Things to do:
(a) In the excerpt on data work, what is a scope defined as?
(b) Write out the part of the excerpt on data work starting with "Let us start" and going on through "story to end).".

Text excerpt:
= = = = = = =
As professionals working with data, our domain of expertise has to be the full problem, not merely the columns to combine, transformations to apply, and models to fit. Picking the right techniques has to be secondary to asking the right questions. We have to be proficient in both to make a difference.
To walk the path of creating things of lasting value, we have to understand elements as diverse as the needs of the people we’re working with, the shape that the work will take, the structure of the arguments we make, and the process of what happens after we “finish.” To make that possible, we need to give ourselves space to think. When we have space to think, we can attend to the problem of why and so what before we get tripped up in how. Otherwise, we are likely to spend our time doing the wrong things.
This can be surprisingly challenging. The secret is to have structure that you can think through, rather than working in a vacuum. Structure keeps us from doing the first things to cross our minds. Structure gives us room to think through all the aspects of a problem.
People have been creating structures to make thinking about problems easier for thousands of years. We don’t need to invent these things from scratch. We can adapt ideas from other disciplines as diverse as philosophy, design, English composition, and the social sciences to make professional data work as valuable as possible. Other parts of the tree of knowledge have much to teach us.
Let us start at the beginning. Our first place to find structure is in creating the scope for a data problem. A scope is the outline of a story about why we are working on a problem (and about how we expect that story to end).
In professional settings, the work we do is part of a larger goal, and so there are other people who will be affected by the project or are working on it directly as part of a team. A good scope both gives us a firm grasp on the outlines of the problem we are facing and a way to communicate with the other people involved.
= = = = = = =
Entries provided:
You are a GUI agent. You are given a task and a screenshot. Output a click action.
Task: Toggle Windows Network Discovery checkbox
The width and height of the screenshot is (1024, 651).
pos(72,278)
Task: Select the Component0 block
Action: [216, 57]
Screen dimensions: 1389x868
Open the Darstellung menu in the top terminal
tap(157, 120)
= = = = = = =
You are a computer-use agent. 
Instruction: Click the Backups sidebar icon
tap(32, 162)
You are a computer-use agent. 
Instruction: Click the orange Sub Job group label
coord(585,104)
= = = = = = =
Worked answers:
(a) A scope is the outline of a story about why we are working on a problem and how we expect that story to end.

(b)
Let us start at the beginning. Our first place to find structure is in creating the scope for a data problem. A scope is the outline of a story about why we are working on a problem (and about how we expect that story to end).